The evolution of manufacturing towards intelligence and flexibility has exposed the inherent limitations of traditional teach-and-playback robot programming. Struggling to adapt to the demands of “high-mix, low-volume” production scenarios, this method hinders rapid task redeployment. In this context, human-robot interaction paradigms are shifting towards more efficient and intuitive paradigms. Learning from Demonstration (LfD) emerges as a pivotal technological framework, enabling robots to acquire executable policies by observing and interpreting human demonstrations. This significantly lowers the programming barrier and enhances the environmental adaptability of robotic systems. By abstracting strategies from human actions, LfD effectively constructs a skill library for robotic agents.
The integration of Internet of Things (IoT) technology presents transformative opportunities for LfD systems. By connecting vision sensors, Augmented Reality (AR) devices, and industrial robots to an IoT platform, we enable real-time acquisition, efficient transmission, and synergistic processing of multi-source data. This convergence facilitates the construction of an embodied intelligent system endowed with perception, decision-making, and execution capabilities. Such a system not only achieves precise imitation of human operations but also possesses a degree of generalization and self-adaptation to cope with dynamically changing industrial environments.
An Industrial Embodied Agent (IEA) represents an intelligent production system that fuses industrial robotics with artificial intelligence.
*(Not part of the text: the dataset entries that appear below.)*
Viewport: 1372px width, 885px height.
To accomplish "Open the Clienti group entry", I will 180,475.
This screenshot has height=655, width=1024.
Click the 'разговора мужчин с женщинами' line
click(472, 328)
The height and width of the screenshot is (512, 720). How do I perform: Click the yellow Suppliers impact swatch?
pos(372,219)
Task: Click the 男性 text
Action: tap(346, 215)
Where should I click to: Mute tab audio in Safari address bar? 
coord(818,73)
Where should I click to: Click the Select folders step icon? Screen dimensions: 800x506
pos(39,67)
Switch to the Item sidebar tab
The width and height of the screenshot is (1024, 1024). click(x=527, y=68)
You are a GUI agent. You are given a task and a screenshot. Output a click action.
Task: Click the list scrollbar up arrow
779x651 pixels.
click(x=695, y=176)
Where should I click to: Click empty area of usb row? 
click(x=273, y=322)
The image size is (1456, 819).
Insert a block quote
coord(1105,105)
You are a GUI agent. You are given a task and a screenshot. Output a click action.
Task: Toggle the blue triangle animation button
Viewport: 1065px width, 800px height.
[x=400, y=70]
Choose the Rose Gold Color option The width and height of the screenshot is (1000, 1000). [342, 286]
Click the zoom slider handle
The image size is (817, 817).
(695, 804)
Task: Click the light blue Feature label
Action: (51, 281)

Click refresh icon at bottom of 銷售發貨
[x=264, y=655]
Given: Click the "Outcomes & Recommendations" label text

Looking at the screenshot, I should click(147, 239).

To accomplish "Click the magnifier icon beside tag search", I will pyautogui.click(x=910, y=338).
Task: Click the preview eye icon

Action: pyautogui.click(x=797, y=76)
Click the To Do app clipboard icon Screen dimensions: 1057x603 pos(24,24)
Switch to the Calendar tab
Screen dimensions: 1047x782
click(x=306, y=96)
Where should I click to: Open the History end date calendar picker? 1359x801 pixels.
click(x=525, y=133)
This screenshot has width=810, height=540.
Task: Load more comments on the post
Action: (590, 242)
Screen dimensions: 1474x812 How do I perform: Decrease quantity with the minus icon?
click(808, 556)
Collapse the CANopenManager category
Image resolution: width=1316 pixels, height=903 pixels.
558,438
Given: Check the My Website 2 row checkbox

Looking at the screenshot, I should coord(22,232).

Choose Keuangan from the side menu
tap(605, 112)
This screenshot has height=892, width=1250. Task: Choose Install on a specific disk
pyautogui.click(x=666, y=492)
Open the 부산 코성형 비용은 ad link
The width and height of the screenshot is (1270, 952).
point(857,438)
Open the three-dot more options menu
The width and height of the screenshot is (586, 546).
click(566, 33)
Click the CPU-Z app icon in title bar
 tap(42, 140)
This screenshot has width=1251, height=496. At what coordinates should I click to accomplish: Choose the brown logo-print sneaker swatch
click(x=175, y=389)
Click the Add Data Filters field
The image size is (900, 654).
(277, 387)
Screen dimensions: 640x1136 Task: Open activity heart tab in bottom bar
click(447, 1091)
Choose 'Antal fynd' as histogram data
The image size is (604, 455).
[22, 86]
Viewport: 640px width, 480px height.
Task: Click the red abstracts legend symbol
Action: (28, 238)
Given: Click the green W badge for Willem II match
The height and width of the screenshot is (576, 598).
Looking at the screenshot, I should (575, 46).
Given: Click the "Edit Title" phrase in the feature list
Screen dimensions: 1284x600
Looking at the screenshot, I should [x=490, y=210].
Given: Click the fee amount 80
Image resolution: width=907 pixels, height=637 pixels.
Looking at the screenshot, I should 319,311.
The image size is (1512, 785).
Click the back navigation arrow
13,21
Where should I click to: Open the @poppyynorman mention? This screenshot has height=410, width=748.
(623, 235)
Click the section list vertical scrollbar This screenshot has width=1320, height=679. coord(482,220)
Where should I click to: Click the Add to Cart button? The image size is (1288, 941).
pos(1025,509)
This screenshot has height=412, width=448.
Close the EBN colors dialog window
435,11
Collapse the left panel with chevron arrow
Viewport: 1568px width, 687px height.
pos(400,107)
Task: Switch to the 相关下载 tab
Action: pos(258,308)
Conceptually, an IEA is a “thinking production line” built upon clusters of robots (e.g., for welding, grinding) overlaid with edge devices and cloud-based AI large models. Within this architecture, the embodied AI robot is responsible for precise execution, edge devices aggregate multi-source data from robots, PLCs, and sensors, and cloud AI models leverage this data for adaptive process optimization, predictive maintenance, quality traceability, and real-time defect alarming.
Building upon traditional teaching methods, this research integrates AR interaction, visual teaching, and IoT technologies to construct a multi-modal input LfD system. The system leverages IoT for device interconnection and data fusion, employing a combined cloud-training and edge-inference approach to enhance skill learning efficiency, thereby offering a novel technical pathway for intelligent human-robot collaboration in industrial settings.

System Architecture for IoT-Enabled Embodied AI Learning
The proposed IoT-based LfD system for Industrial Embodied Agents analyzes operational demonstration data to construct generalizable policy models. This empowers the embodied AI robot to adapt its actions based on environmental perception to complete specified tasks. Effectively overcoming the constraints of manual programming, this system holds significant importance for advancing the intelligent development and scalable application of robotics. The architecture is fundamentally structured into three layers: the Industrial Field Layer, the Network Layer, and the Platform Service Layer.
System Composition and Deployment
The Industrial Field Layer integrates perception devices such as cameras, AR glasses, and Inertial Measurement Units (IMUs) for data collection. It also deploys edge computing nodes responsible for real-time data preprocessing and model inference, ensuring system responsiveness and reliability. The Network Layer utilizes industrial-standard communication protocols like OPC UA and MQTT to guarantee efficient and reliable data transmission between the field devices and the platform. The Platform Service Layer hosts the AI computing engine, performing in-depth analysis of demonstration data and model training to support intelligent decision-making and optimization functions.
In this system, the IoT platform acts as the central data hub and scheduler. It integrates and orchestrates data from heterogeneous field devices through standardized protocols, providing unified access to on-site data. This continuous, high-quality data stream is crucial for the LfD process and enables cross-factory skill model sharing and incremental updates. The system employs a training-inference decoupled deployment strategy. Cloud-based training servers utilize collected demonstration data to train skill recognition and policy generation models, while edge devices are responsible for model deployment and real-time inference. This division ensures both high-quality model training and meets the real-time requirements of task execution.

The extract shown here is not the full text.